Dive Brief:
- The Federal Communications Commission voted on Thursday to seek public comment on whether the federal E-rate “should be narrowed or reoriented” to meet the goals Congress established 30 years ago for the program.
- The FCC’s notice of proposed rulemaking will ask how E-rate-funded networks are being used for educational purposes, as well as what safeguards are in place to protect against waste, fraud and abuse.
- The commission is also considering policies to ensure participating schools and libraries are protecting children’s online safety and ensuring positive academic outcomes, including through limits on screen time and access to social media in schools.
Dive Insight:
The FCC’s notice of proposed rulemaking is a significant step toward considering changes for the federal discount program that helps connect nearly every school district in the U.S. to affordable internet.
E-rate advocates expressed deep concern, however, that the notice would lead to the FCC ending the program.
In the notice, the FCC signaled that ending the program could be on the table. Broadband access in schools and libraries has substantially expanded over the last three decades since E-rate was created to address limited internet access, the commission noted.
“We seek comment on whether and to what extent the E-Rate program has fulfilled that mission and whether continued funding is consistent with Congress’s original objective,” the FCC’s notice states. “Should the E-Rate program be limited or sunset to reflect today’s extensive connectivity rates?
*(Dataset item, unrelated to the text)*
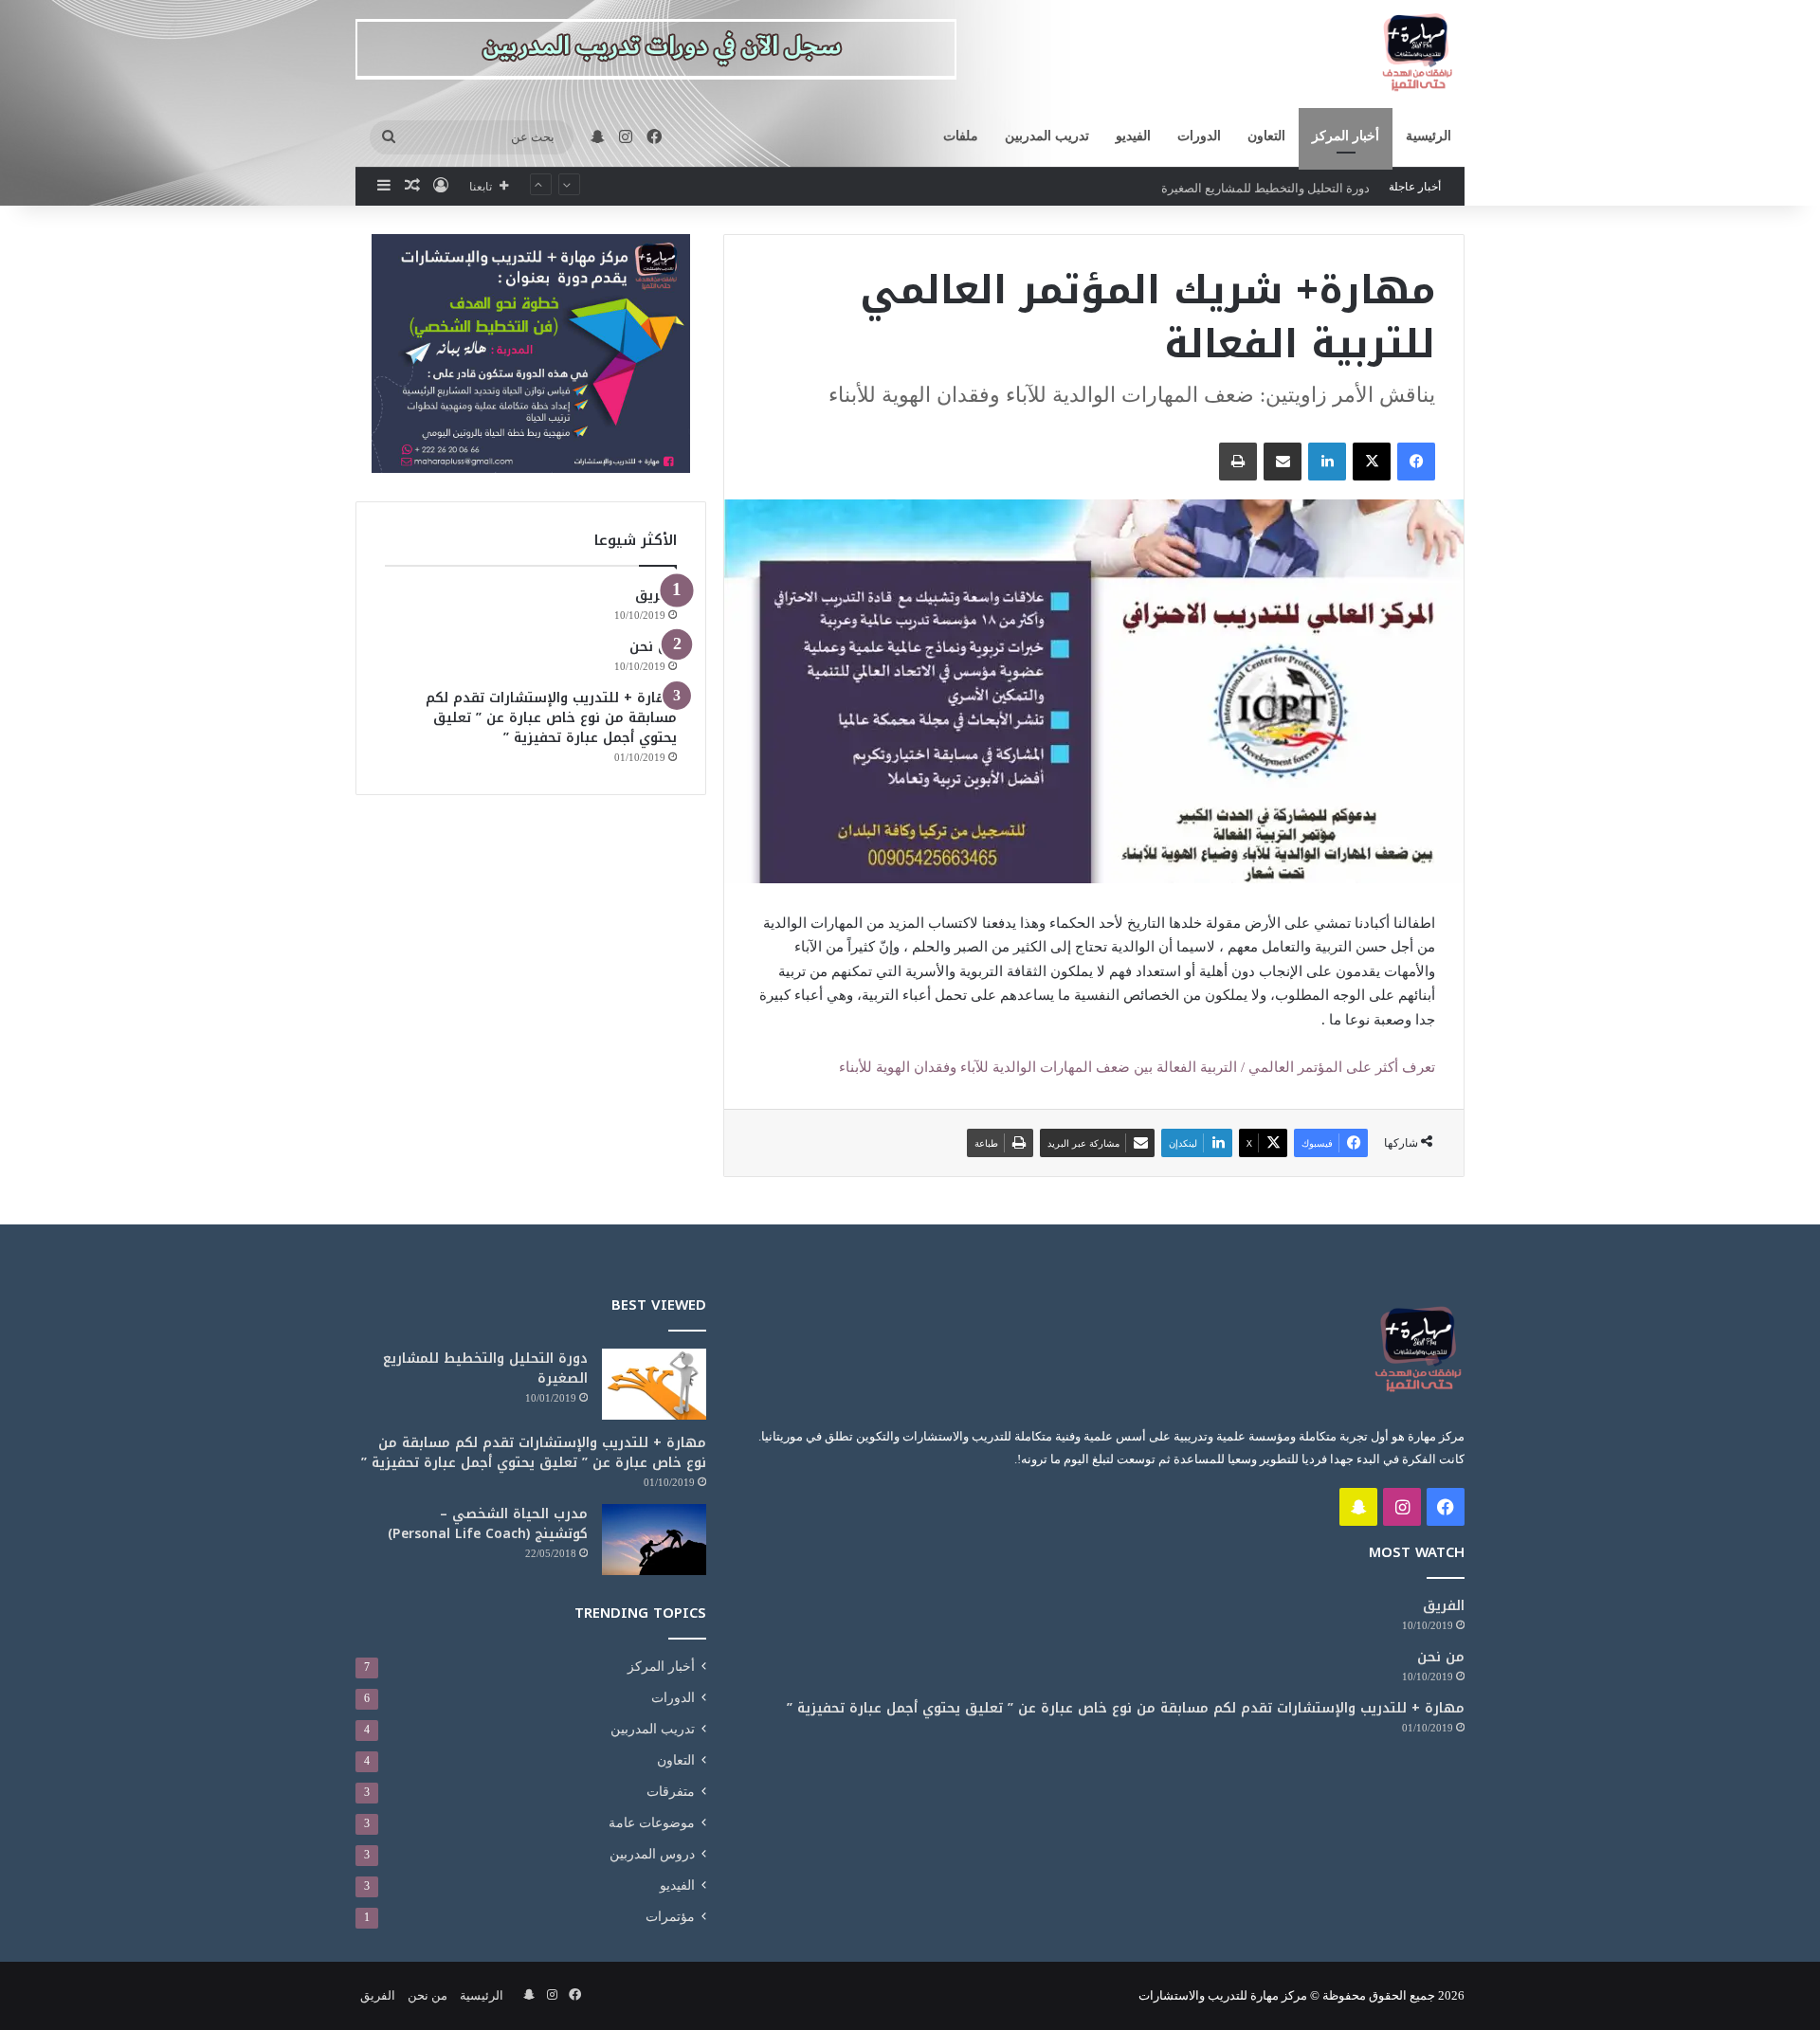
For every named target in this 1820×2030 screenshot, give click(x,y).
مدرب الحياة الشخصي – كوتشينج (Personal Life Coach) (488, 1524)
At what point should policymakers conclude that the program’s core objective has been achieved?”
Because internet prices are higher in areas with less competition, the FCC’s notice asks, should the E-rate program be limited to rural locations or places only served by one internet provider?
In a June 16 letter to the FCC, a coalition of E-rate advocates and stakeholders called for the commission to remove any consideration of ending E-rate or limiting it to certain areas from the final notice of proposed rulemaking.
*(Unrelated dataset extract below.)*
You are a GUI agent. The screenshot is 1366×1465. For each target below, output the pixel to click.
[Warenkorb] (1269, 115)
The groups sending the letter included:
- Schools, Health & Libraries Broadband Coalition.
- American Library Association.
- AASA, The School Superintendents Association.
- American Federation of School Administrators.
- National Education Association.
- State E-rate Coordinators’ Alliance.
- Consortium for School Networking.
The letter said nothing in the E-rate statute empowers the FCC to end the program, including "after a certain period of time or after certain benchmarks are met.”
During Thursday’s meeting, FCC Chairman Brendan Carr said the notice will also consider reorienting the E-rate program around the growing questions and research about screen time in schools.
Carr pointed out that, as of April, at least six states had imposed screen time bans or limits while over a dozen more have introduced similar proposals. He also pointed to this week's approval by the Los Angeles Unified School District to ban or limit screen time based on grade level.
“Against this backdrop, I think it’s appropriate for the FCC to also look at its own programs,” including the $3 billion E-rate program, Carr said.
But opponents say eliminating E-rate would worsen the digital divide it was designed to fix.
The FCC notice “conflates two very different things: screen time and connectivity,” said Paul Lekas, executive vice president for global public policy and government affairs at the Software & Information Industry Association, in a Thursday statement.
“SIIA urges the FCC to recognize this distinction and target genuine concerns with precision, rather than risk severing the connectivity that closes the digital divide,” said Lekas.
FCC Commissioner Anna Gomez, who approved the notice in part, said eliminating E-rate would contradict the U.S. Department of Education’s call for students to learn how to safely and effectively use artificial intelligence.
“We cannot elevate national expectations for digital and AI literacy while simultaneously stripping away the digital tools required to meet them,” Gomez said. “We cannot declare that AI leadership is a national priority while questioning whether schools should continue to receive the connectivity required to teach it.”
Although concerns with children’s use of screen time should be taken seriously, Gomez said, it’s a conversation for homes and classrooms — and among local, state and federal legislators. “The FCC is not the nation's parent. It is not the nation's teacher. It is not the nation's school board.”